>> START Stored rows

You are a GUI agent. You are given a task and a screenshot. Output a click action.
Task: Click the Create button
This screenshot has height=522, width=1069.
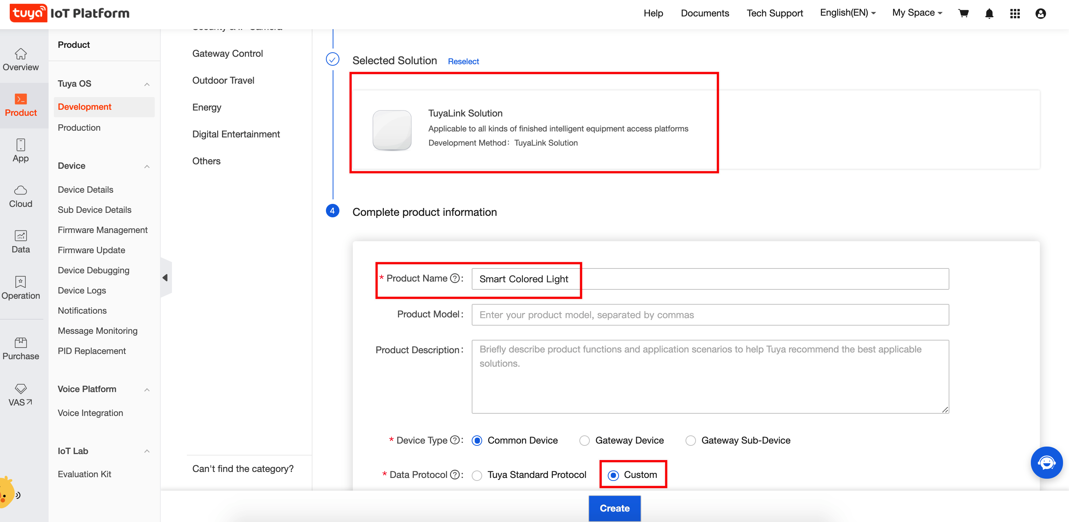tap(614, 508)
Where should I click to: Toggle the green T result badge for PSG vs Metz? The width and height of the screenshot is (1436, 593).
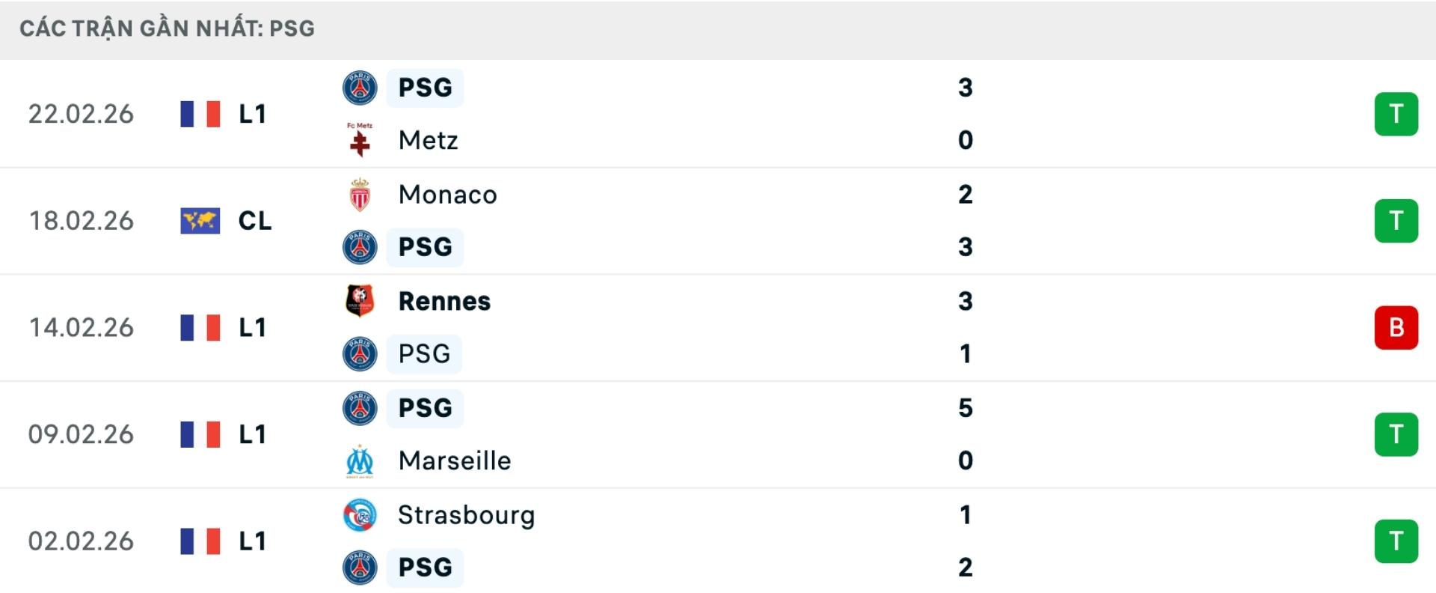(x=1397, y=113)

>> END Stored rows

Output every line of the entries above verbatim, leaving out the pictures.

# Solution to the problem
You are a GUI agent. You are given a task and a screenshot. Output a click action.
Task: Click the Create button
This screenshot has height=522, width=1069.
tap(614, 508)
Where should I click to: Toggle the green T result badge for PSG vs Metz? The width and height of the screenshot is (1436, 593).
(x=1397, y=113)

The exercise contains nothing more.